Exercises:
[a] Answer these questions using the Portieris text below:
(i) What kind of webhook does Portieris use to modify Kubernetes resources?
(ii) What does the AdmissionRequest contain?
(iii) When trust enforcement is enabled and a signed version of the image exists, what does Portieris create?
[b] Continue the Portieris text below from its final sentence.
┌─ Page text
Portieris is a Kubernetes admission controller for the enforcement of image security policies. You can create image security policies for each Kubernetes namespace or at the cluster level, and enforce different rules for different images.

## How it works

Portieris uses a Kubernetes mutating admission webhook to modify your Kubernetes resources, at the point of creation, to ensure that Kubernetes runs only policy compliant images. When configured to do so, Portieris can enforce Docker Content Trust with optional trust pinning, or can verify signatures that are created by using Red Hat's simple signing model and prevents the creation of resources that use untrusted or unverified images.

If your cloud provider provides a [Notary](https://github.com/notaryproject/notary) server (sometimes referred to as Content Trust), Portieris accesses trust data in that Notary server that corresponds to the image that you are deploying. To verify Red Hat simple signatures, the signatures must be accessible by using registry extension APIs or a configured signature store.

When you create or edit a workload, the Kubernetes API server sends a request to Portieris. The AdmissionRequest contains the content of your workload. For each image in your workload, Portieris finds a matching security policy.

If trust enforcement is enabled in the policy, Portieris pulls signature information for your image from the corresponding Notary server and, if a signed version of the image exists, creates a JSON patch to edit the image name in the workload to the signed image by digest. If a signer is defined in the policy, Portieris additionally checks that the image is signed by the specified role, and verifies that the specified key was used to sign the image.
└─
┌─ Raw data
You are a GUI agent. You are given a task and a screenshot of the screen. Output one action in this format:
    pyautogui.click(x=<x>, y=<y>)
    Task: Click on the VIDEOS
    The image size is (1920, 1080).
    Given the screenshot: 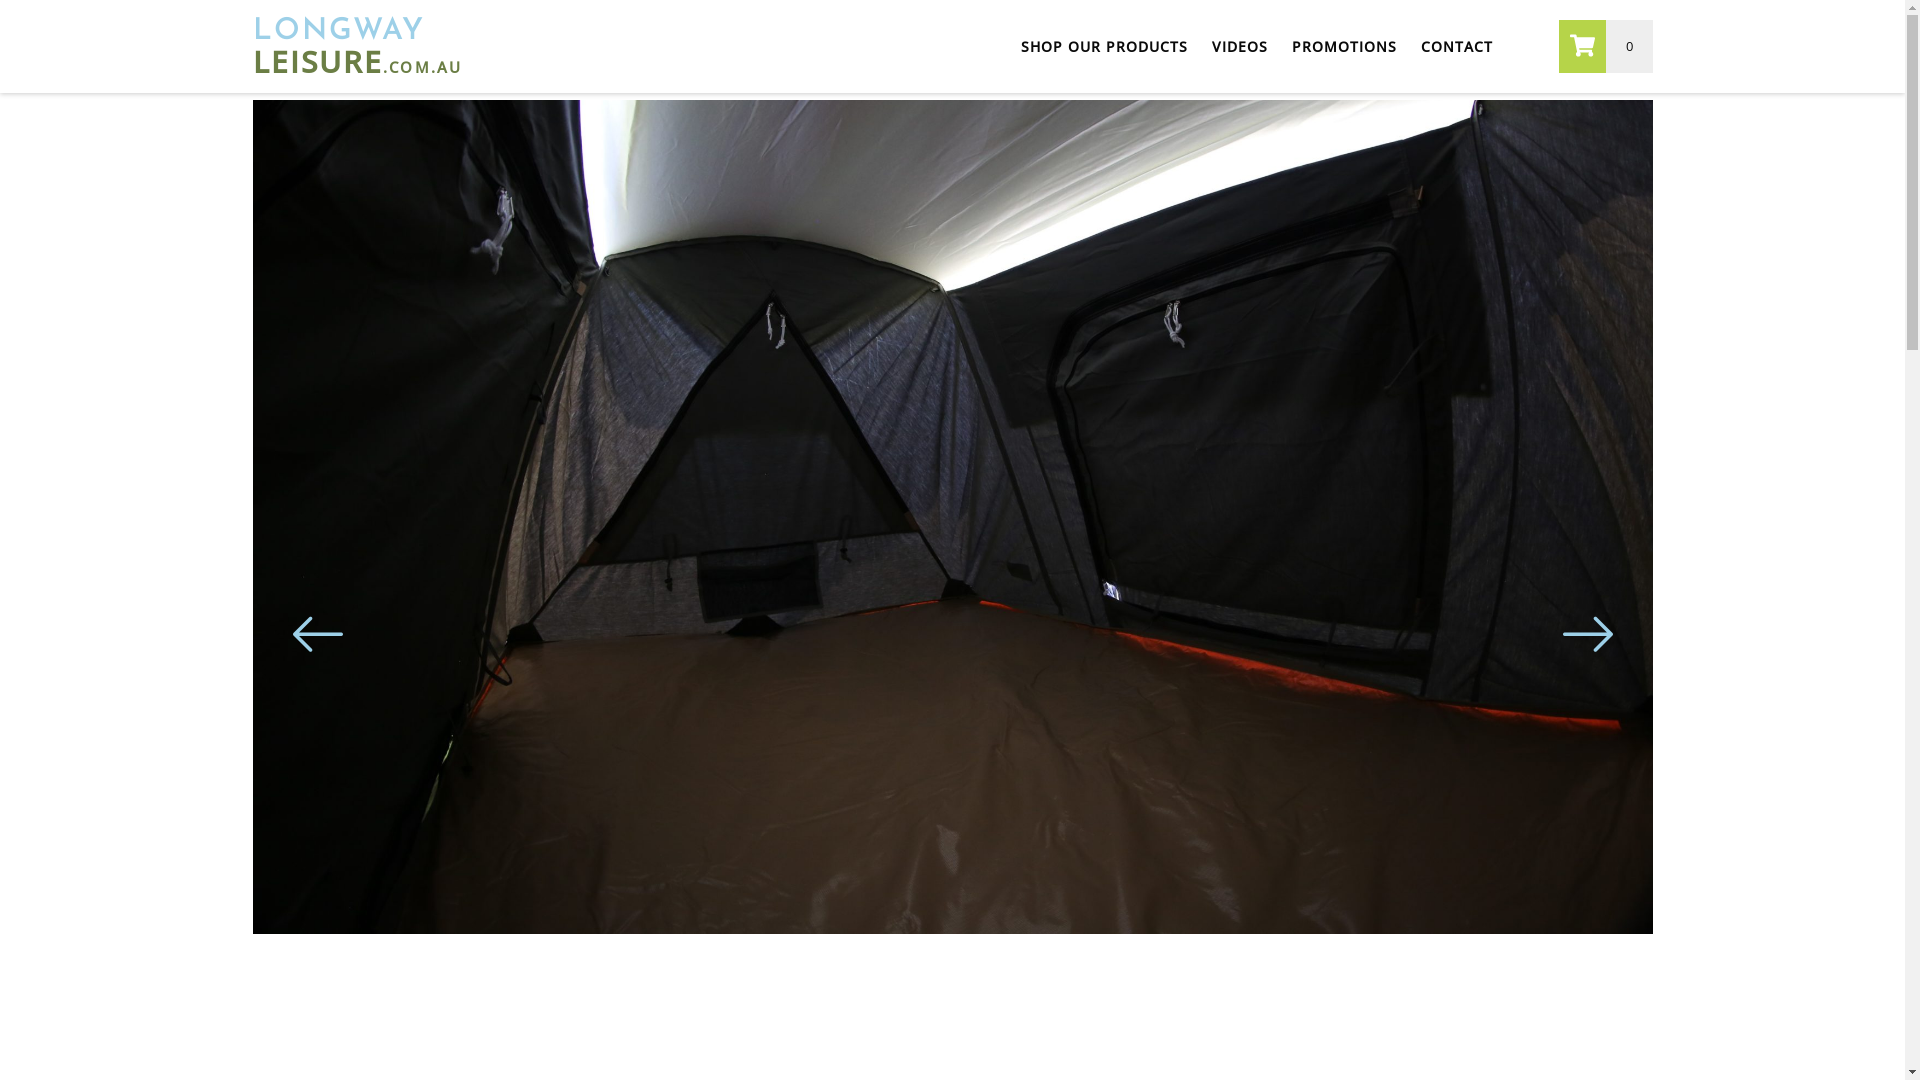 What is the action you would take?
    pyautogui.click(x=1240, y=67)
└─
Exercise results:
[a]
(i) A Kubernetes mutating admission webhook.
(ii) The content of your workload.
(iii) A JSON patch that edits the image name in the workload to the signed image by digest.

[b]
If simple signing is specified by the policy, Portieris verifies the signature by using the public key and identity rules that are supplied in the policy and, if verified, mutates the image name to a digest reference to ensure that concurrent tag changes can't influence the image that is being pulled.

While it is possible to require both Notary trust and simple signing, the two methods must agree on the signed digest for the image. If the two methods return different signed digests, the image is denied. Alternative signing methods are not allowed.

If any image in your workload does not satisfy the policy, the entire workload is prevented from deploying.

Portieris receives AdmissionRequests for the creation of, or edits to, all types of workload. To prevent Portieris from impacting auto-recovery, it approves requests where a known parent exists.

Portieris' Admission Webhook is configured to fail closed. Three instances of Portieris ensure that it is able to approve its own upgrades and auto-recovery. If all instances of Portieris are unavailable, Kubernetes doesn't auto-recover it, and you must delete the MutatingAdmissionWebhook to allow Portieris to recover.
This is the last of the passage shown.